Never buy non-stick unless it's labeled PFAS-free. PFAS, also called "forever chemicals", are persistent organic pollutants which are a great way to fuck up the whole ecosystem

[–] WraithGear@lemmy.world 3 points 1 week ago (2 children)

what about enamaled pans?

i don’t like the thought that i will be spending more time with my pans outside of cooking then cleaning the regular ones. and i don’t want to manage my pans intake like its a diabetic that can’t handle tomato based foods.

[–] mirshafie@europe.pub 3 points 1 week ago

I use stainless for acidic foods. Most of the advantages of cast iron are irrelevant when you're making a sauce anyway, since the water adds mass, distributes heat and deglazes the bottom.

[–] FuglyDuck@lemmy.world 3 points 1 week ago

Enameled cast iron is very good, but I find it's not quite as nonstick as a properly seasoned not-enameled cast iron. Enameled pans are rockstars for acidic sauces, though, and that makes them amazing for braises.

[–] bluGill@fedia.io 3 points 1 week ago

This is not religion. If you don't belong to my exact sect of christianity you are going to hell. However if you use a differet pan than me or even have a mix there is nothing wrong with it. So get and have a mix and learn what each does well / poorly.

i won't fry an egg on anything other than non-stick. I won't sear a steak in that, or my stainless (my stove takes too long to get my thick stainless to temperature - ymmv with different pans or a better stove), so cast iron it is. Most of my cooking is in cast iron because it is cheap and versital, but I use my stainless often enough that I'm keeping them.

[–] secretsoundwave@lemmy.ml 3 points 1 week ago* (last edited 1 week ago)

Watch a video on how to cook properly on a stainless pan. Changed my outlook on from how I thought they were trash to they are my favorite to use in daily stove cooking.
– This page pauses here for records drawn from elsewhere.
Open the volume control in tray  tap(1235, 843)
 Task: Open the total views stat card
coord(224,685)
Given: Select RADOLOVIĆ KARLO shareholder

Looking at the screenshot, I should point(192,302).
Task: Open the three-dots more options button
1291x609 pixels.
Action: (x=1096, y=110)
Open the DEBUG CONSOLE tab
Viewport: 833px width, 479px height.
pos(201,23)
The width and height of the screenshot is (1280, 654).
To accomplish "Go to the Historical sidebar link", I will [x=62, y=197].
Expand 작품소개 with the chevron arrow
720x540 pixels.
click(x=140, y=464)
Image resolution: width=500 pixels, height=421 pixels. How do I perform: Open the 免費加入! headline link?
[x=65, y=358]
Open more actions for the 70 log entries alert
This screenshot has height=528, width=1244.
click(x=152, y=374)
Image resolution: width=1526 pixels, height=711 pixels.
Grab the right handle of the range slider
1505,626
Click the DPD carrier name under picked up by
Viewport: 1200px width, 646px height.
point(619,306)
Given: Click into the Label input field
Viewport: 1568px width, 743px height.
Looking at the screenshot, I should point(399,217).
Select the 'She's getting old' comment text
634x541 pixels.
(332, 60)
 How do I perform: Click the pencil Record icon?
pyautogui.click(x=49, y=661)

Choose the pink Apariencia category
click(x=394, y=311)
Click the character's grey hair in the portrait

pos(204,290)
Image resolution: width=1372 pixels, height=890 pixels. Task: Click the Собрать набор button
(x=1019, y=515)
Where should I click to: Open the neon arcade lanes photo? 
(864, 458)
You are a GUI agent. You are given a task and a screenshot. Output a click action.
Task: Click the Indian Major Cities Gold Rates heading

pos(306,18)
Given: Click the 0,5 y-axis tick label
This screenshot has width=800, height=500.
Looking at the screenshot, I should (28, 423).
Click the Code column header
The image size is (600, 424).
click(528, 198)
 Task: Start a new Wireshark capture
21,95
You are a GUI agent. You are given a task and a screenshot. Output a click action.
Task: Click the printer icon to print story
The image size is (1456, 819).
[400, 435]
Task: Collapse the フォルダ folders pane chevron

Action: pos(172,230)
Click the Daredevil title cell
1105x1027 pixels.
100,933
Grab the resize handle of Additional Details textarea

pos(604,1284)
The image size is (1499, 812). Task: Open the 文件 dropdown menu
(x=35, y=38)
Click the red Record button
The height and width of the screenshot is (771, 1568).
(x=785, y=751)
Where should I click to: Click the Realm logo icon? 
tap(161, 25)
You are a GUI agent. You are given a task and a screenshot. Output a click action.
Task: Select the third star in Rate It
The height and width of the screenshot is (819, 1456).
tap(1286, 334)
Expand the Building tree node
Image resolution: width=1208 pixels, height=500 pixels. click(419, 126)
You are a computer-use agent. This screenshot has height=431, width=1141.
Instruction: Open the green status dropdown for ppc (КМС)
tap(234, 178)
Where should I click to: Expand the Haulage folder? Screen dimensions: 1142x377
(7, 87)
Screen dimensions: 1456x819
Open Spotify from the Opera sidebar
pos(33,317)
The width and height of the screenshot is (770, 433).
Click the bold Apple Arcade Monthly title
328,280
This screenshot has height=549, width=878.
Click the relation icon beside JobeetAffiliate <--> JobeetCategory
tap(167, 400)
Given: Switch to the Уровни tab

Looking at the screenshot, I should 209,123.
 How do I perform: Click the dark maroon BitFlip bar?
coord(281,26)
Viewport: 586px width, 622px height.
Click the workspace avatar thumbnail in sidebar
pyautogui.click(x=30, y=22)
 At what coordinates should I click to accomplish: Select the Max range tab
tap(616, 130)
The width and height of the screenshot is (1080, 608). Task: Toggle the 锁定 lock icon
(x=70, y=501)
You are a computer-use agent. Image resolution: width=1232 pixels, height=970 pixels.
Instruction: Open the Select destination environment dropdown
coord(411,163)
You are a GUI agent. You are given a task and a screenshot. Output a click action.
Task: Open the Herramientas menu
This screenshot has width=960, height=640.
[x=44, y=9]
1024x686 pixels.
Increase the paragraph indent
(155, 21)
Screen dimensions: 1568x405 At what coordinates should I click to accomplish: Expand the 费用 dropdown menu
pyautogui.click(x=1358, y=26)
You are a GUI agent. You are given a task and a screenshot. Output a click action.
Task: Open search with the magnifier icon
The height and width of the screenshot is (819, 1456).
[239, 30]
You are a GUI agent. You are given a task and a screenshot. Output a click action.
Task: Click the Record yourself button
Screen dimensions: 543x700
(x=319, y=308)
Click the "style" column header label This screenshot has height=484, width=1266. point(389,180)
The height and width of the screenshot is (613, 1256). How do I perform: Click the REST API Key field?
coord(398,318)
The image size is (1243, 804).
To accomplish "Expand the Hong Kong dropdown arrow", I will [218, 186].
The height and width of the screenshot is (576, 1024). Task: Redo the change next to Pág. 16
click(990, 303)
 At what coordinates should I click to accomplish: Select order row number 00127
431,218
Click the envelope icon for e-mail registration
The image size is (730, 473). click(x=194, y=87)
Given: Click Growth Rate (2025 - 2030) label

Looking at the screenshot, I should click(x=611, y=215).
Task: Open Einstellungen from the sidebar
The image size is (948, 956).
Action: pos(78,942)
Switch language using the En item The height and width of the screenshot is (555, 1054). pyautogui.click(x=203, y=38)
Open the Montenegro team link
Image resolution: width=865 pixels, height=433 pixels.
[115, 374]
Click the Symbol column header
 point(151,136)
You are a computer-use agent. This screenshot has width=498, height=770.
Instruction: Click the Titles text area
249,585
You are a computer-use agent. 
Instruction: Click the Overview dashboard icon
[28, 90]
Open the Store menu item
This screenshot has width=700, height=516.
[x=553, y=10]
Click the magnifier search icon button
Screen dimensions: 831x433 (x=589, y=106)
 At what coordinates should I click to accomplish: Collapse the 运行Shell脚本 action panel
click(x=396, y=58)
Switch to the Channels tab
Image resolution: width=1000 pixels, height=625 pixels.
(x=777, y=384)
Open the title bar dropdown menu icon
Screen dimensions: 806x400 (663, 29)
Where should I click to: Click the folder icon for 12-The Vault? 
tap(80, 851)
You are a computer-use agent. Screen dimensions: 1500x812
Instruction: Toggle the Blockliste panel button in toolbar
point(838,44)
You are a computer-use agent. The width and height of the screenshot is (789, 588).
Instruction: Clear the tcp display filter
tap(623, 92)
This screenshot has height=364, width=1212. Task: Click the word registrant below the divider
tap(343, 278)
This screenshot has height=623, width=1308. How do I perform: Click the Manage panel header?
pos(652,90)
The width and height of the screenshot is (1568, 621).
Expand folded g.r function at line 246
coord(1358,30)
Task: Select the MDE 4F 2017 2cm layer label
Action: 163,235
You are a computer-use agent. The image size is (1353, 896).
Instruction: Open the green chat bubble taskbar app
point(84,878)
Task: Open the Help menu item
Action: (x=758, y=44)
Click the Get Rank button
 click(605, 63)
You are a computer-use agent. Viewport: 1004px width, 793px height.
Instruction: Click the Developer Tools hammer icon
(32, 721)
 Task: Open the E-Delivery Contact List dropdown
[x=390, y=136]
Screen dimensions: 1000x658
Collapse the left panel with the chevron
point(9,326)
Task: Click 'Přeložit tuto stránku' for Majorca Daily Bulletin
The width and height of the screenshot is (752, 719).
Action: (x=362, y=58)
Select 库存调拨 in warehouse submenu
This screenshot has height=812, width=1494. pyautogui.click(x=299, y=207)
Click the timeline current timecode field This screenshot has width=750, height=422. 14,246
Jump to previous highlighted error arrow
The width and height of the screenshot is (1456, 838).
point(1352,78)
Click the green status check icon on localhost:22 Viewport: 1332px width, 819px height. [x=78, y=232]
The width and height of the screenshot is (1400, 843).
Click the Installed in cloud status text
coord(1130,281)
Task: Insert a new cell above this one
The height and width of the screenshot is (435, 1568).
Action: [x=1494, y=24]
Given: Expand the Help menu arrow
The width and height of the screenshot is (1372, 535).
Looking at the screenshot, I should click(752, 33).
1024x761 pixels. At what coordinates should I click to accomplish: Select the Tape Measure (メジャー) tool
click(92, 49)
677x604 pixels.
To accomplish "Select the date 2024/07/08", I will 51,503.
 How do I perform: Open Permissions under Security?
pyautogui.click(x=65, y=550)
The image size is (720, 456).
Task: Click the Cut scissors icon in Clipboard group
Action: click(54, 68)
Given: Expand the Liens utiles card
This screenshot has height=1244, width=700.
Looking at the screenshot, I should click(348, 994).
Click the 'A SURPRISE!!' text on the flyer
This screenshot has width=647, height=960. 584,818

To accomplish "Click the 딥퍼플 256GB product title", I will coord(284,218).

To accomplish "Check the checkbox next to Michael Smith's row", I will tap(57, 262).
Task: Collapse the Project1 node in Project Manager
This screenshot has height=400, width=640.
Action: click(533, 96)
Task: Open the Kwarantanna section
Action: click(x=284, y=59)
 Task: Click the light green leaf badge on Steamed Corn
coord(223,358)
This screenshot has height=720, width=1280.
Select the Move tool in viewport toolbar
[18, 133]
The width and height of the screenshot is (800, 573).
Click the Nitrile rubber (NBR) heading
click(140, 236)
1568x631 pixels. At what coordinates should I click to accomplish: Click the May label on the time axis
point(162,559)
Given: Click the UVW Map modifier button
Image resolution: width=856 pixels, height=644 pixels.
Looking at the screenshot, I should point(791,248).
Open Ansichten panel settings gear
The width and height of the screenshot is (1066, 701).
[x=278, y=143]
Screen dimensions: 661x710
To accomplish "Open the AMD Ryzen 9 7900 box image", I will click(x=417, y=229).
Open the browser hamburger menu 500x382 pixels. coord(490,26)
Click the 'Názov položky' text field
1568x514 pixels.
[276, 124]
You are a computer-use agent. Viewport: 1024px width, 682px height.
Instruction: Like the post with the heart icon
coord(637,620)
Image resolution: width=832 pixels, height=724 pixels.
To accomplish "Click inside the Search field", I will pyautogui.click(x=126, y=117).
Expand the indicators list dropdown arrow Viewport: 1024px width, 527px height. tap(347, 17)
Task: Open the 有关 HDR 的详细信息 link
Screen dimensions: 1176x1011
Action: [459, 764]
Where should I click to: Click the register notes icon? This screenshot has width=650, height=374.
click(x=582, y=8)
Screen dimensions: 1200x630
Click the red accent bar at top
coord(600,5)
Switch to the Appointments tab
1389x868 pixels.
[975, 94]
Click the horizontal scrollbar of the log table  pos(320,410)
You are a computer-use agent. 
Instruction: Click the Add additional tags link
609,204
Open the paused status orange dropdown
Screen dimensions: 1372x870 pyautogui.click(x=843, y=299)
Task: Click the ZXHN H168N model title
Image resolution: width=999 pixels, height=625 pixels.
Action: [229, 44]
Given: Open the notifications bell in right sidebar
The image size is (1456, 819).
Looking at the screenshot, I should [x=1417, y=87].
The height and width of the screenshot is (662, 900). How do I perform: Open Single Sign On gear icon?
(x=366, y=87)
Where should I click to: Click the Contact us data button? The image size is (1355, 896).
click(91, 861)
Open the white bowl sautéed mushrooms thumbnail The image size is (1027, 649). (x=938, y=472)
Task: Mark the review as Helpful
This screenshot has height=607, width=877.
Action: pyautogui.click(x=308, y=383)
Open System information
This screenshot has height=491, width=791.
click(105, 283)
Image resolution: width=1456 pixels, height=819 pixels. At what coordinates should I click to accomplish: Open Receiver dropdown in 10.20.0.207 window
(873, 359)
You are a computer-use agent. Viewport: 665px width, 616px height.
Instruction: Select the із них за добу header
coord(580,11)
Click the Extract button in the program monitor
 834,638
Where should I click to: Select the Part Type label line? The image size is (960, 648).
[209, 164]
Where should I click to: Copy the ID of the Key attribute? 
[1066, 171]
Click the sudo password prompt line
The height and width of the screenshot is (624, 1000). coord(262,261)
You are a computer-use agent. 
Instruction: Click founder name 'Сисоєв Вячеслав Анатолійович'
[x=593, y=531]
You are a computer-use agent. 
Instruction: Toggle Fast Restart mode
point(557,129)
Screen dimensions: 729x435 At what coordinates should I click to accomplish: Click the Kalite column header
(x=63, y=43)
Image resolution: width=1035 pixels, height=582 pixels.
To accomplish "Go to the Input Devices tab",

Also I use steel wool to clean them when it's needed.

Carbon steel is great as well and to be treated like cast iron on the seasoning side of things. The woks usually heat up really quickly and pretty non stick like iron and it's totally ok to use metal cooking utensils.

I stay away from chemically non stick just from how toxic that stuff becomes after it ages past it's prime.